The problem of physical movement is a common one in VR, and teleportation is one solution being explored by tech giants.
The problem of locomotion is a known challenge in VR. How does a user immerse oneself in a virtual world if they are wearing a VR headset in an enclosed space and can’t walk or move much farther than a few meters? There are several solutions to this problem, including one that is known as teleportation, i.e. allowing a user to instantly move to specific locations in a game or simulated world.
This week, IBM received a patent grant for such a technology intended for “managing ephemeral locations in a virtual universe.” The patent covers computing programs that will allow IBM to teleport users within a virtual environment, visually display new locations, and then teleport them to new locations, and so on.
The patent’s wording makes it clear that it was initially written for first-generation virtual worlds like Second Life, but it could clearly be extended to VR environments as well.
Here’s an illustration from that patent showing how users can move between different locations on a grid and perceive different objects once they are teleported.
IBM actually holds over 20 patent grants and applications related to teleportation in virtual words.
Google for its part holds a patent application that is clearly more geared to VR as we understand it today, and is also more broad since it covers AR.

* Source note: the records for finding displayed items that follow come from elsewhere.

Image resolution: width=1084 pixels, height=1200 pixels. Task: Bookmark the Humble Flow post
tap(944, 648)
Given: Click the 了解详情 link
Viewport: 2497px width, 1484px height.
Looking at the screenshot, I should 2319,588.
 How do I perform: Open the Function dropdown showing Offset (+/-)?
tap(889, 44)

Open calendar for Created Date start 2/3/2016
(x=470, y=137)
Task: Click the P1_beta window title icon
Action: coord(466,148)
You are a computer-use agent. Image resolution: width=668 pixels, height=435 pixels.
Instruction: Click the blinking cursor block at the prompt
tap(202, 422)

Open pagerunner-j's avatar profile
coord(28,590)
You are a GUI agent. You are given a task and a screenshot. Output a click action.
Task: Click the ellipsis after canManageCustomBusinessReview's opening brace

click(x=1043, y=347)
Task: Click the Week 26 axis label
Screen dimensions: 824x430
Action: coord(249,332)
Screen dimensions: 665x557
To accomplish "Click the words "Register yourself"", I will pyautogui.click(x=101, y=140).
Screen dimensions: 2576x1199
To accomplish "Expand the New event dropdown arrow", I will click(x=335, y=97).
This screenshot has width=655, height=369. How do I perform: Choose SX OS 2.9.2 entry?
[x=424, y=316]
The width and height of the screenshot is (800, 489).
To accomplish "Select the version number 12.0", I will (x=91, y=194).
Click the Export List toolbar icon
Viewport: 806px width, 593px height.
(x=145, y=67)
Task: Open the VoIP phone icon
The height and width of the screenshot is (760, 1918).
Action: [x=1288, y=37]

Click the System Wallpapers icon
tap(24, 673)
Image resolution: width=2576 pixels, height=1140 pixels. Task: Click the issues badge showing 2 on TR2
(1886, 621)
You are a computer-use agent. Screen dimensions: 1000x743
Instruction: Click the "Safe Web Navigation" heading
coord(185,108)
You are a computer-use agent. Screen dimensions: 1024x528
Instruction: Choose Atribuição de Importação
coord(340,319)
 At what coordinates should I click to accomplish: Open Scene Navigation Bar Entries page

Google’s application for “teleportation in an augmented/virtual reality environment” focuses in particular on teleportation between environments at different scale. Like Alice in “Alice’s Adventures in Wonderland,”a user would at the click of a button travel from a human-scale experience to one in which he or she is giant-like and walking on an ocean or in this case below, fog banks swelling around the Golden Gate Bridge:
Interestingly, Google software engineer Rob Jagnow has spoken publicly recently about the locomotion challenge in VR and the promise of teleportation as one solution, although the disadvantage is that it doesn’t allow for people to “maintain special context.” In other words, they lose the real-life feeling of making their way gradually through a virtual space.